**YOUR GOAL:** Reproduce the bank commentary below in full, word for word.

**DOCUMENT:**
Major Bank Daily Analysis & Insights
SEB
The focus of USD investors will be on this week’s FOMC
minutes from May meeting (Wed).
SEB Research interpreted the May FOMC statement as being
slightly hawkish and expects the Fed to hike in June and will look in the
minutes for indications about how certain Fed was that the Q1 weakness was
temporary and any discussions of fiscal policy.
“Arguably, the most interesting aspect of May minutes would
be details about balance sheet normalization. We will be looking for
indications of expected start time, the appropriate future size if the balance
sheet, and the pace of reduction.
Another interesting issue is the possibility of ourright
sales of mortage backed securities (MBS). At this point, we expect that
reduction in the balance sheet will begin in December 2017. Some rough estimate
suggest that the rate of reduction could be around 20bn per month,
corresponding to any policy rate hike per year. However, any details in the
minutes could result in a revision of our estimates,” SEB adds.
Danske
Danske Banks FX Strategy Research notes that EUR/USD has
moved very far, very rapidly in a very short period on the ongoing accelerated
repricing of both Europe and the US.
“The difference in the economic surprise indices between the
Eurozone and the US is at the highest level since spring 2015 and PMIs in the Eurozone
have been marching higher consistently since September 2016, while the cycle in
China and the US is faltering. Eventually, there will be a spill-over from the
IP cycle in China and US into the Eurozone as there always is, but for now, the
Eurozone is shining,” Danske clarifies.

**DATA PROVIDED:**
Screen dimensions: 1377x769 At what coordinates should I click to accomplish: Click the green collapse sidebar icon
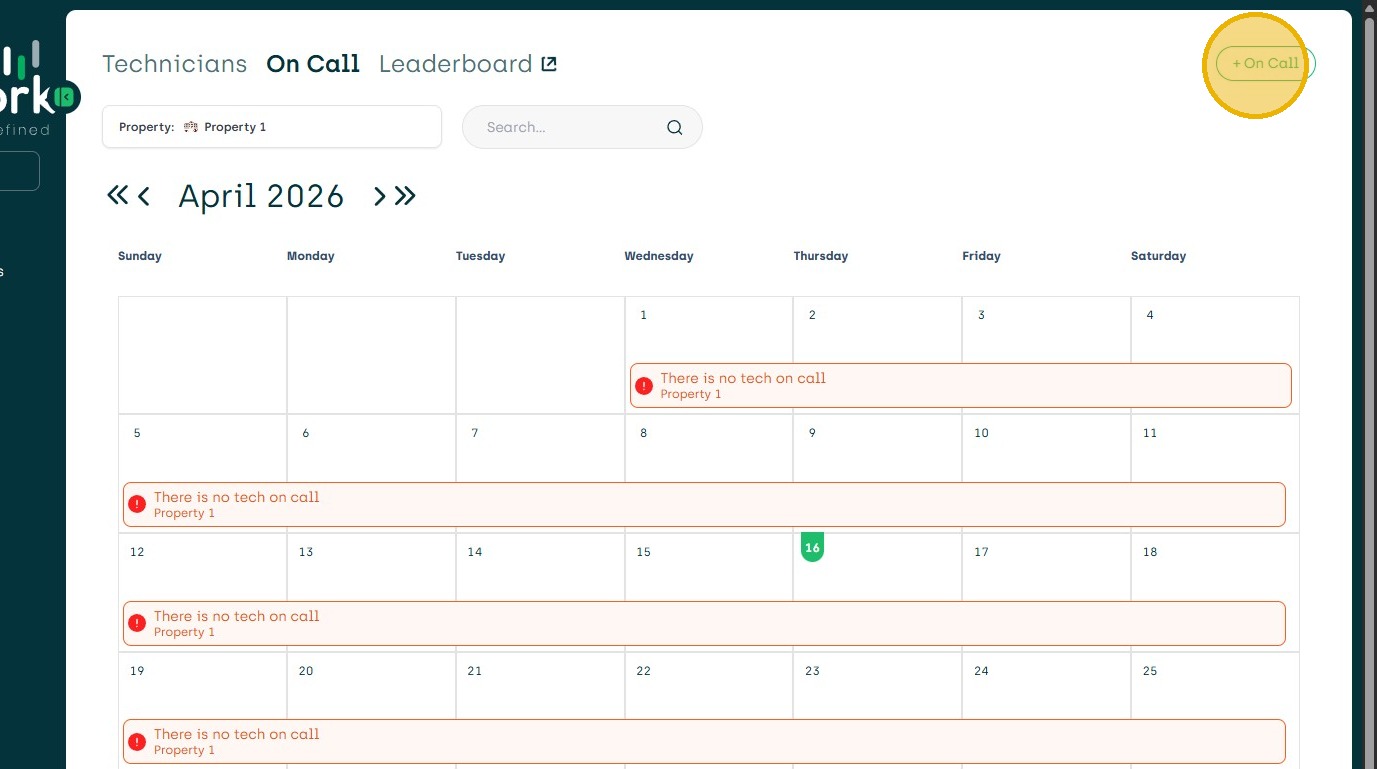click(65, 96)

**ANSWER IN FULL:**
Major Bank Daily Analysis & Insights
SEB
The focus of USD investors will be on this week’s FOMC
minutes from May meeting (Wed).
SEB Research interpreted the May FOMC statement as being
slightly hawkish and expects the Fed to hike in June and will look in the
minutes for indications about how certain Fed was that the Q1 weakness was
temporary and any discussions of fiscal policy.
“Arguably, the most interesting aspect of May minutes would
be details about balance sheet normalization. We will be looking for
indications of expected start time, the appropriate future size if the balance
sheet, and the pace of reduction.
Another interesting issue is the possibility of ourright
sales of mortage backed securities (MBS). At this point, we expect that
reduction in the balance sheet will begin in December 2017. Some rough estimate
suggest that the rate of reduction could be around 20bn per month,
corresponding to any policy rate hike per year. However, any details in the
minutes could result in a revision of our estimates,” SEB adds.
Danske
Danske Banks FX Strategy Research notes that EUR/USD has
moved very far, very rapidly in a very short period on the ongoing accelerated
repricing of both Europe and the US.
“The difference in the economic surprise indices between the
Eurozone and the US is at the highest level since spring 2015 and PMIs in the Eurozone
have been marching higher consistently since September 2016, while the cycle in
China and the US is faltering. Eventually, there will be a spill-over from the
IP cycle in China and US into the Eurozone as there always is, but for now, the
Eurozone is shining,” Danske clarifies.